The most widely accepted explanation for what triggered that catastrophic mass extinction is known as the "Alvarez hypothesis," after the late physicist Luis Alvarez and his geologist son, Walter. In 1980, they proposed that the extinction event may have been caused by a massive asteroid or comet hitting the Earth. They based this conclusion on their analysis of sedimentary layers at the Cretaceous-Paleogene boundary (the K-Pg boundary, formerly known as the K-T boundary) found all over the world, which included unusually high concentrations of iridium—a metal more commonly found in asteroids than on Earth. (That same year, Dutch geophysicist Jan Smit independently arrived at a similar conclusion.)

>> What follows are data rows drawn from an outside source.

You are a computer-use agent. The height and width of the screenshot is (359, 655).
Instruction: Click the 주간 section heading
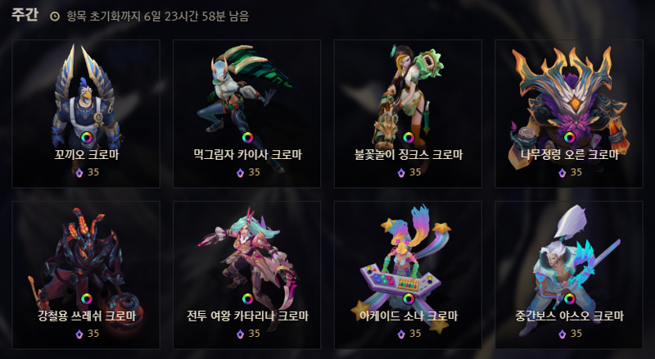coord(25,15)
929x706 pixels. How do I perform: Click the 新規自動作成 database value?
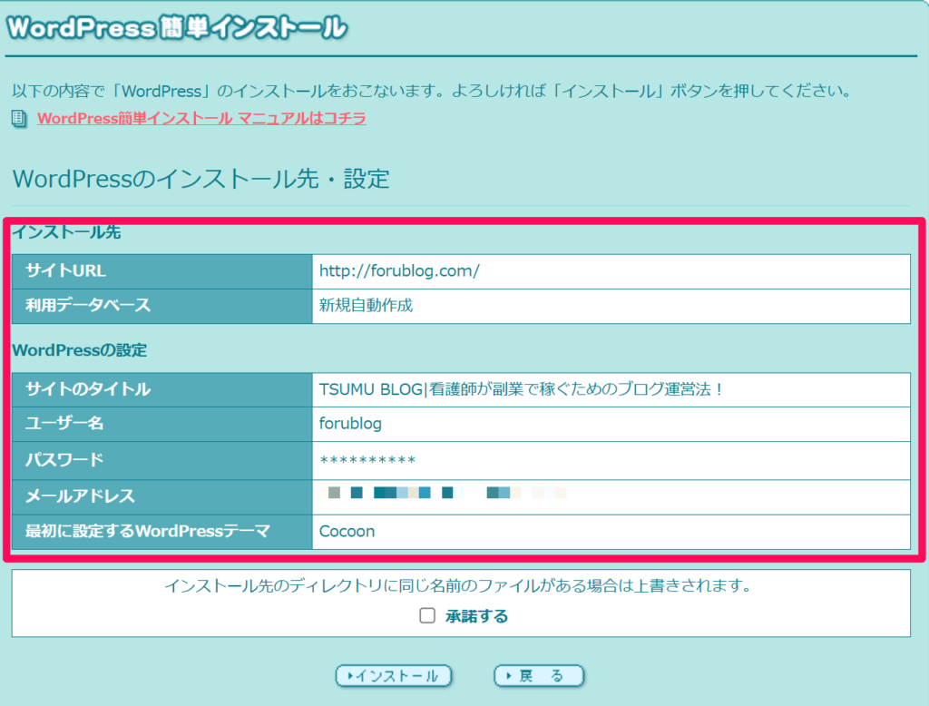(x=366, y=306)
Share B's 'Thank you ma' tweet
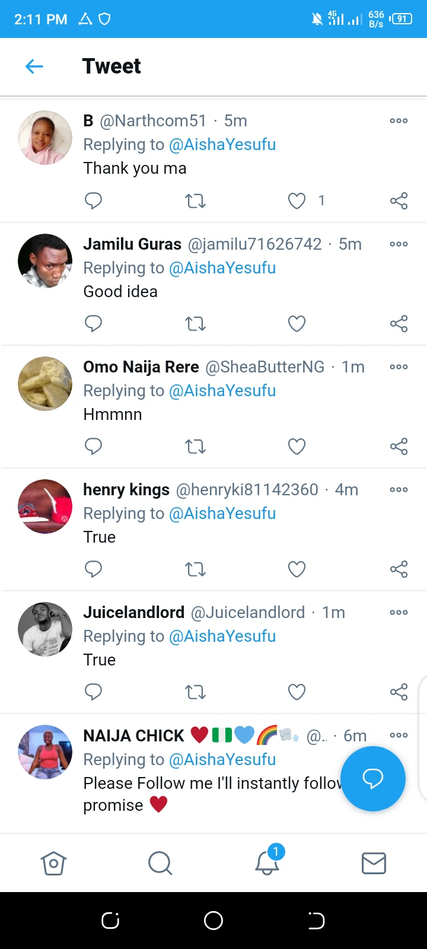This screenshot has width=427, height=949. tap(399, 201)
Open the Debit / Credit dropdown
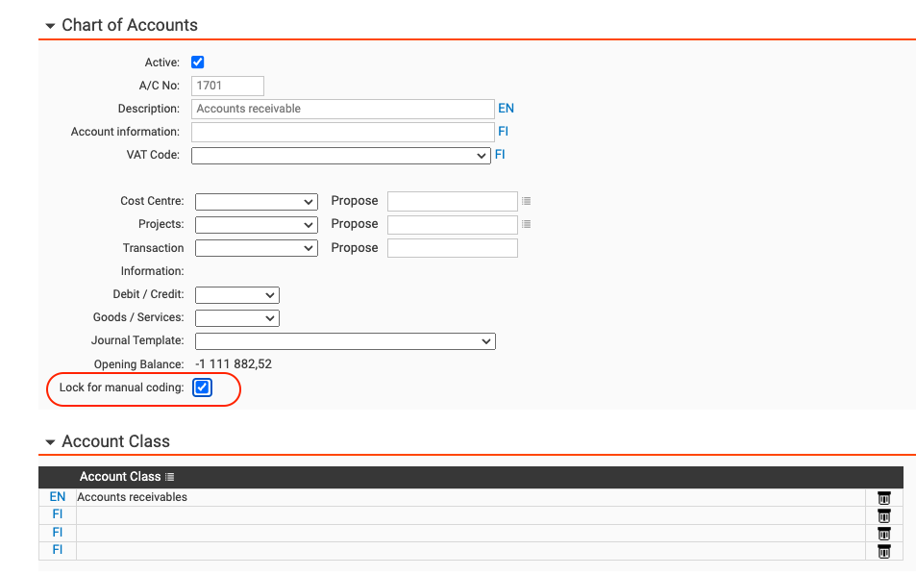This screenshot has height=575, width=916. (236, 295)
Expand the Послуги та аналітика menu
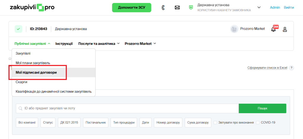303x139 pixels. [x=99, y=44]
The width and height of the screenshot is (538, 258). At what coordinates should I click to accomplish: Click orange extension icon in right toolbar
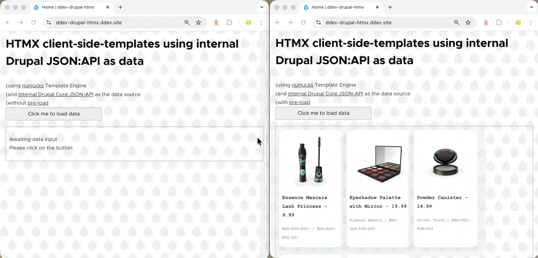[x=486, y=23]
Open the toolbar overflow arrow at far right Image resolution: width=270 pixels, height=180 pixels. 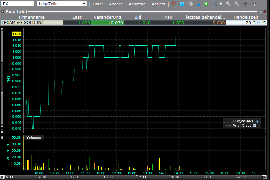[x=255, y=4]

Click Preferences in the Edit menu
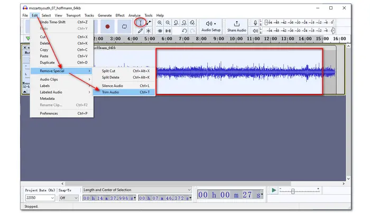pos(49,113)
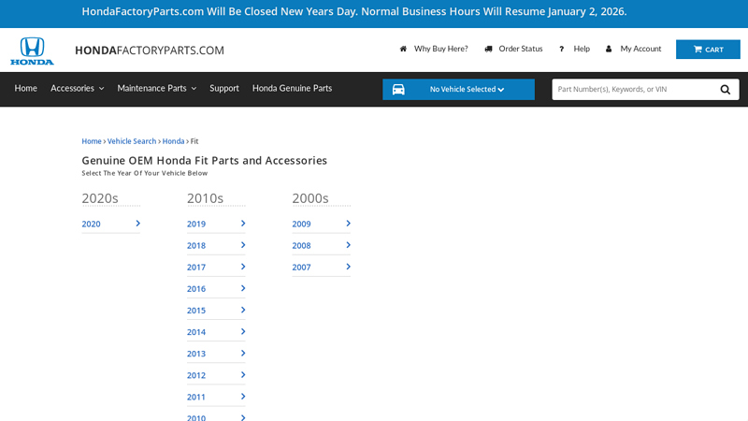Viewport: 748px width, 421px height.
Task: Click the search magnifier icon
Action: (x=726, y=90)
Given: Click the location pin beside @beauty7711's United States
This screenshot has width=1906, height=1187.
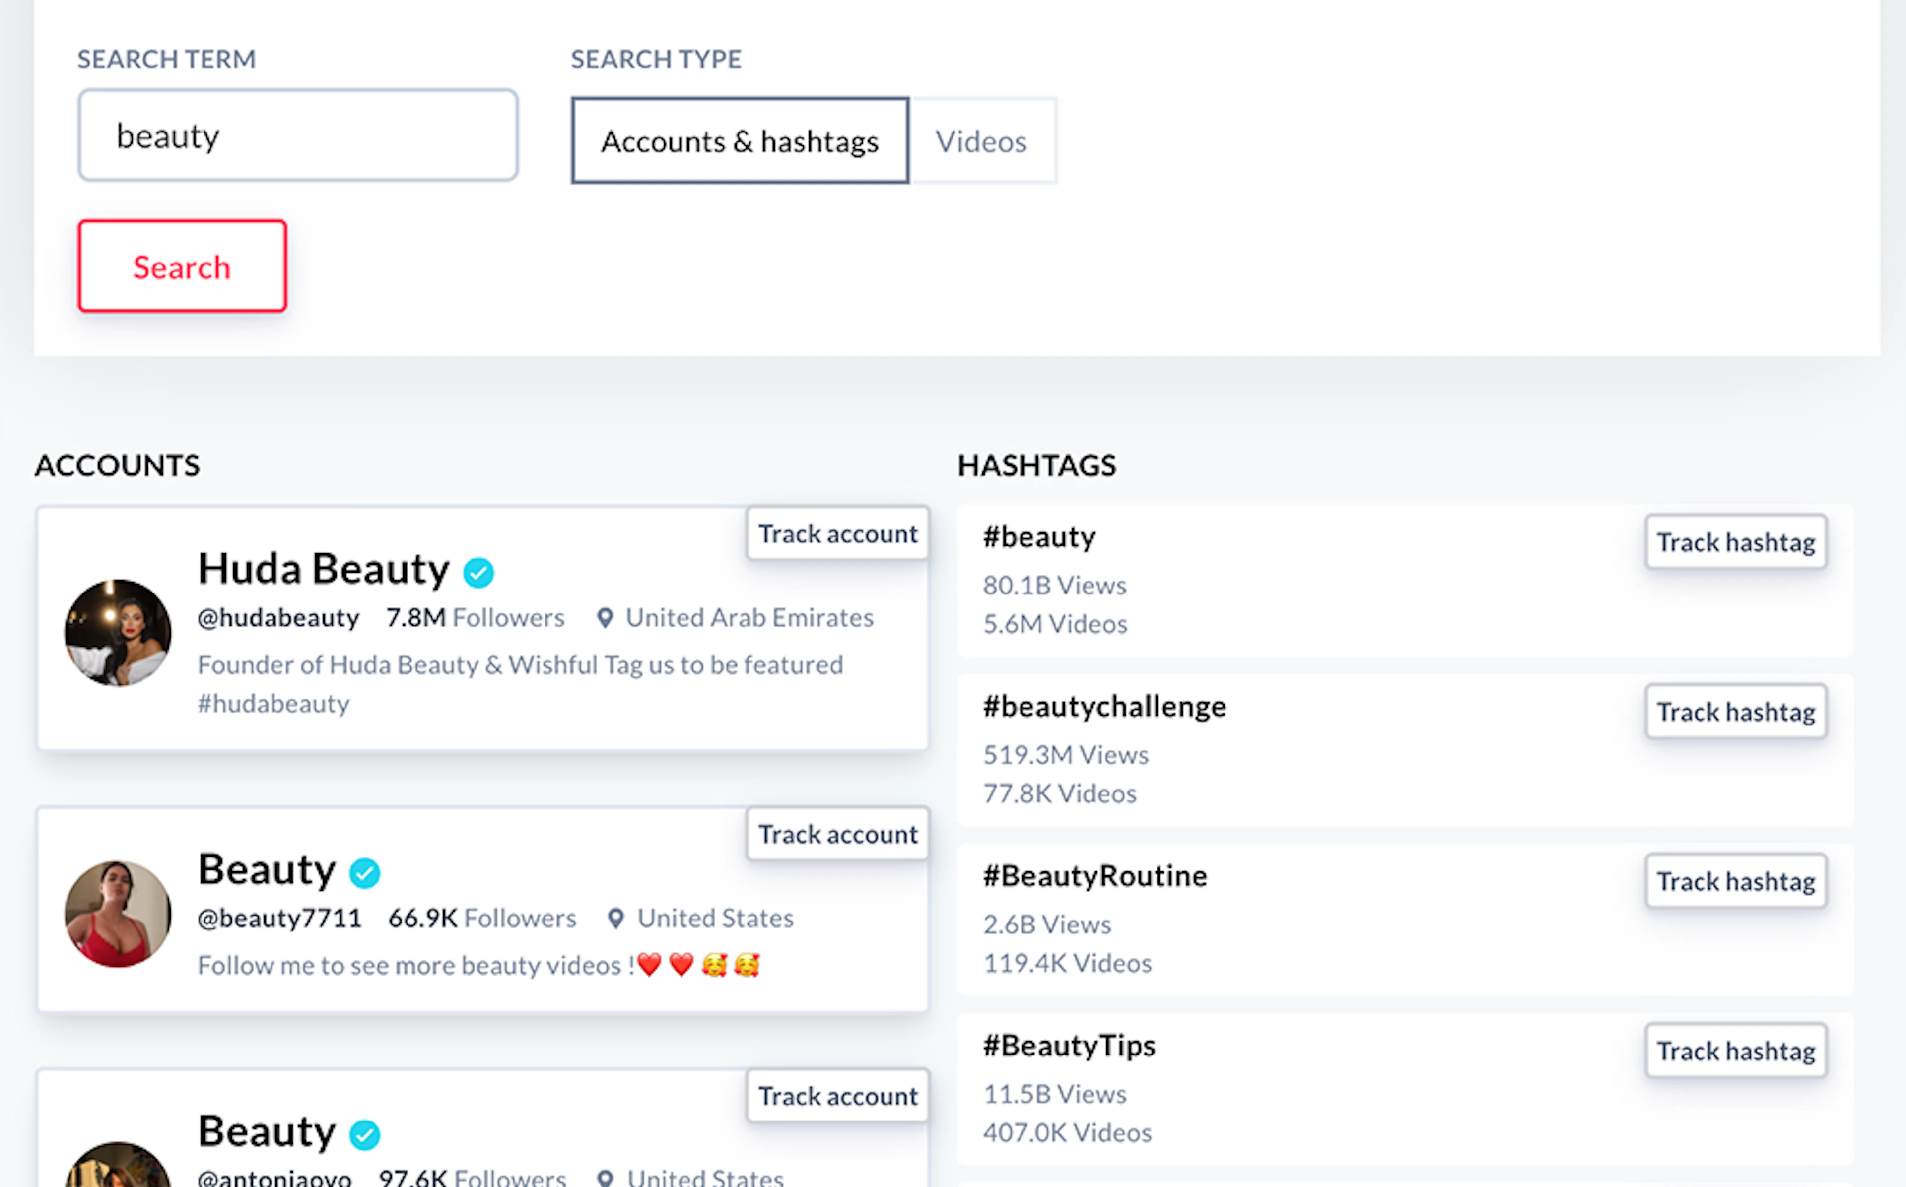Looking at the screenshot, I should coord(616,919).
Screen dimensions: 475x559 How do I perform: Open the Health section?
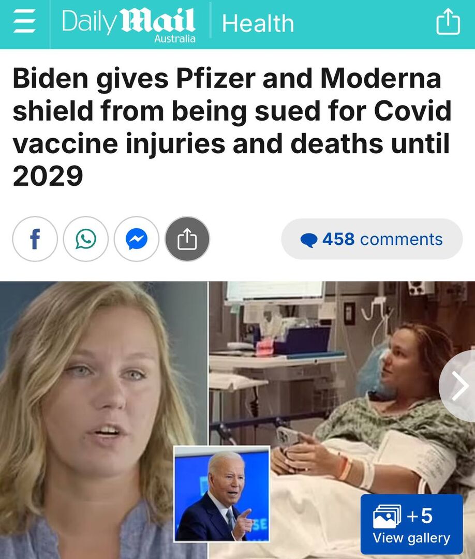258,23
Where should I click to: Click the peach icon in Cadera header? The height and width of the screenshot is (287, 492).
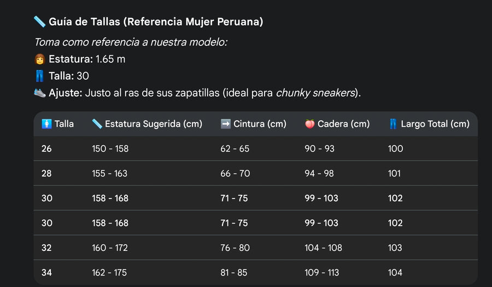[x=309, y=124]
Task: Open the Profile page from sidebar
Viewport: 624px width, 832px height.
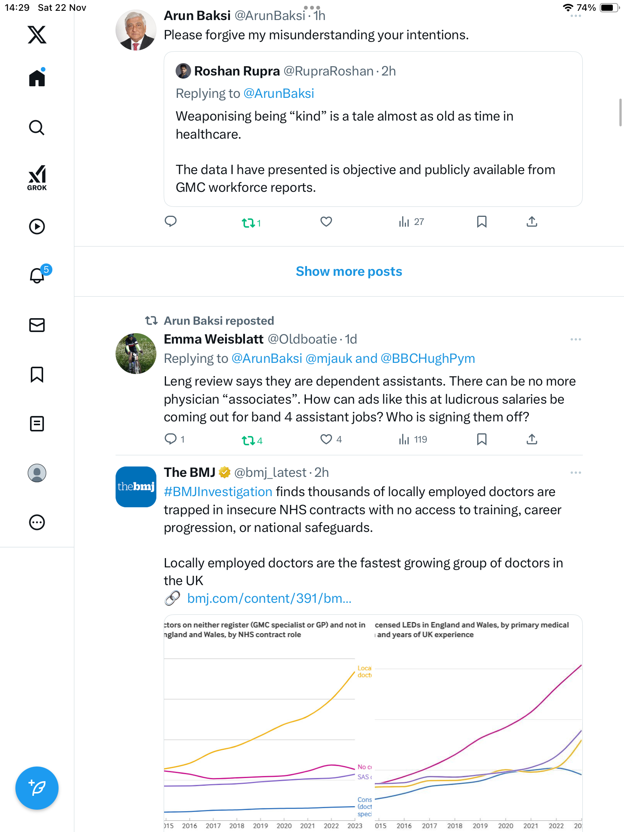Action: coord(37,473)
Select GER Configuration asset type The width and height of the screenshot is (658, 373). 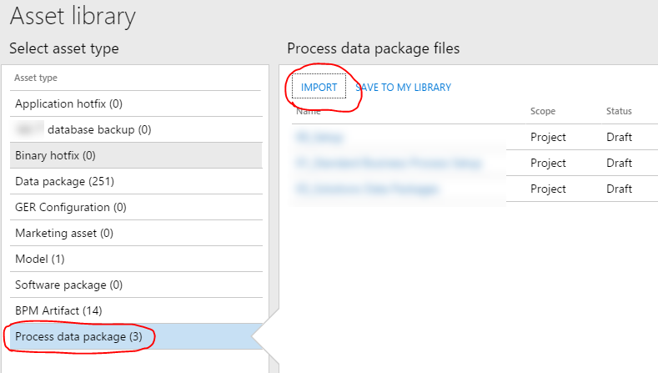pos(71,207)
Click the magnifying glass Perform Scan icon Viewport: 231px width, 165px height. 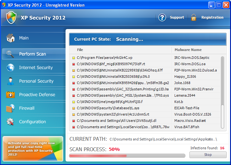tap(10, 54)
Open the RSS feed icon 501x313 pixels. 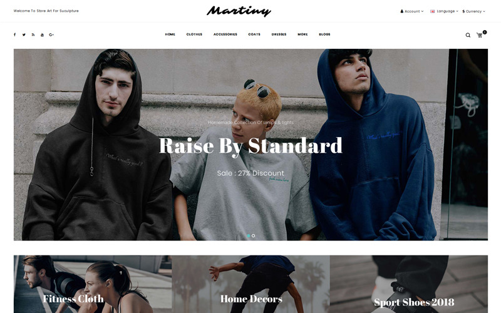point(33,34)
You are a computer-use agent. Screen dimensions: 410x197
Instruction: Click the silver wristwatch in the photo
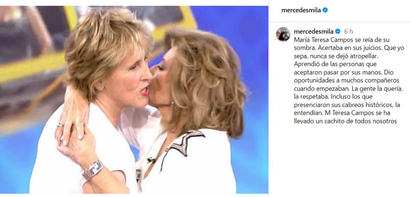click(x=93, y=170)
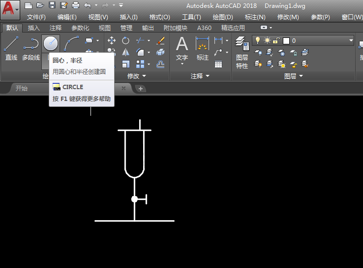363x268 pixels.
Task: Click the 文字 (Text) button
Action: [182, 49]
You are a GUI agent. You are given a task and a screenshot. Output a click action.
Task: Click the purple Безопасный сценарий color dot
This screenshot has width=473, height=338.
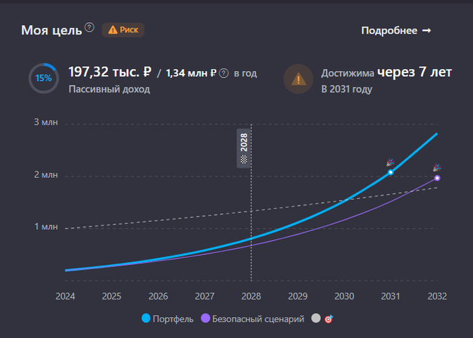point(205,318)
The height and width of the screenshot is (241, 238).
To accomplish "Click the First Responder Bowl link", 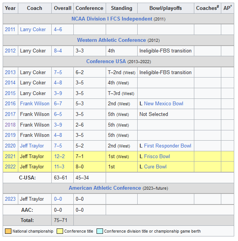I will click(168, 146).
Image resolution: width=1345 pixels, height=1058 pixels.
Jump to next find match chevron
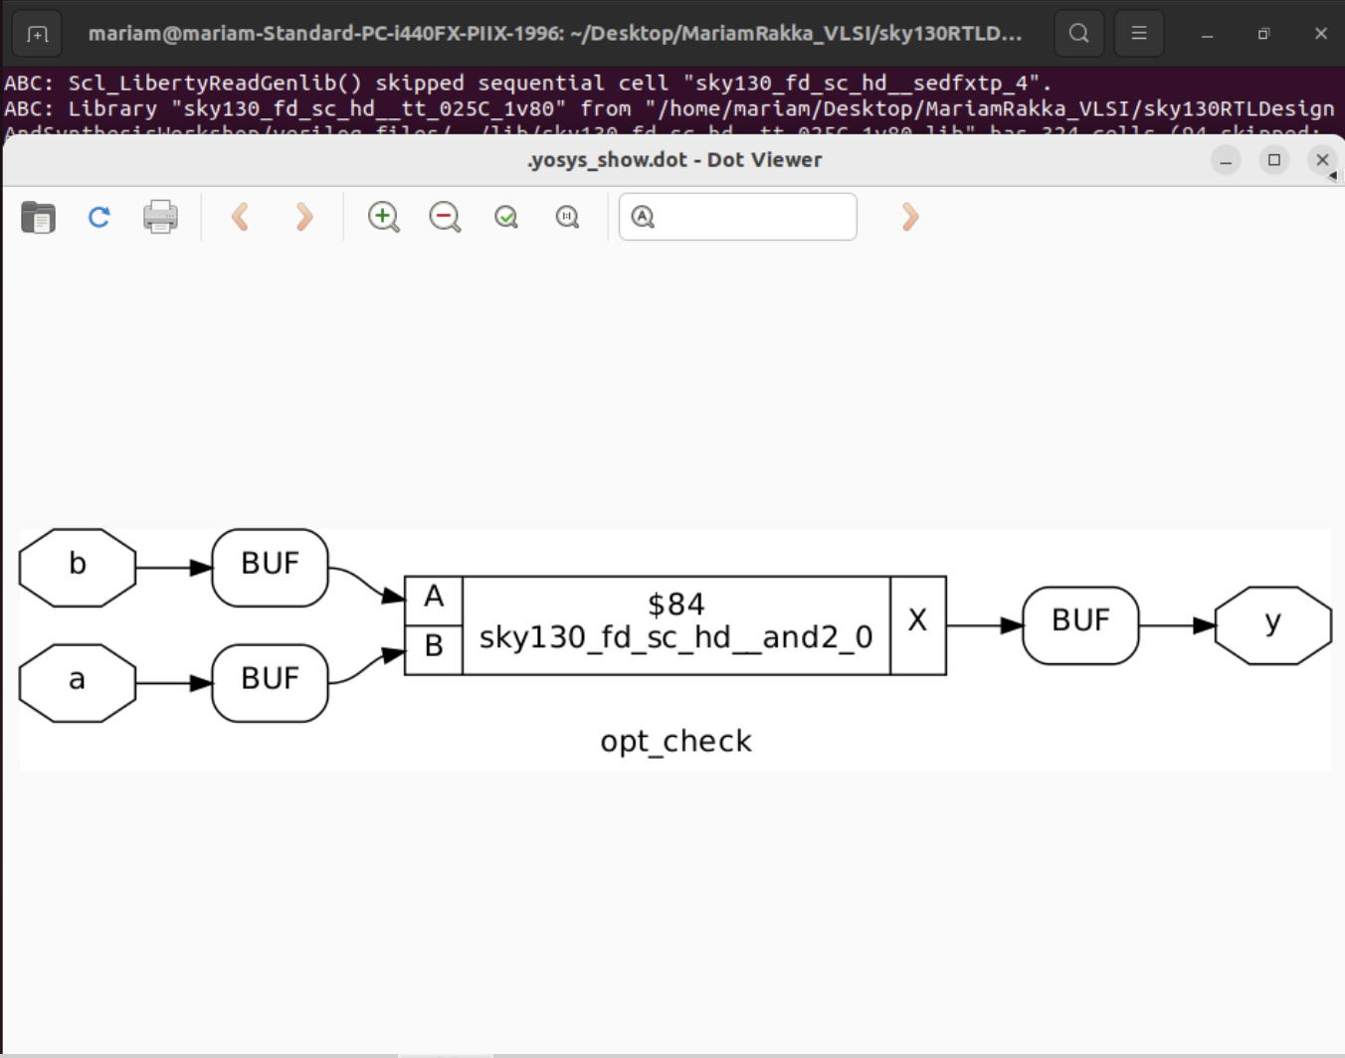coord(908,217)
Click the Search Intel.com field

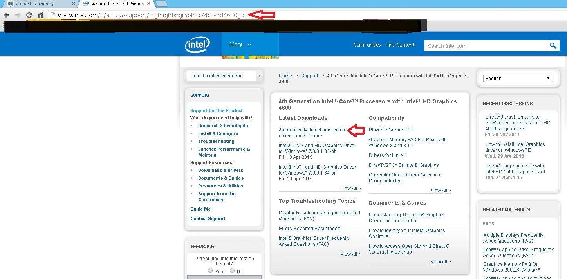[x=486, y=46]
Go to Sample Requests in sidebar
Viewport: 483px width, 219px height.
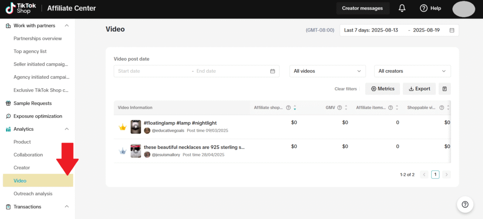[x=33, y=103]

Since then, scientists have identified a likely impact site: a large crater in Chicxulub, Mexico, in the Yucatan Peninsula, first discovered by geophysicists in the late 1970s. The impactor that created it was sufficiently large (between 11 and 81 kilometers, or 7 to 50 miles) to melt, shock, and eject granite from deep inside the Earth, probably causing a megatsunami and ejecting vaporized rock and sulfates into the atmosphere. This in turn had a devastating effect on global climate, leading to mass extinction.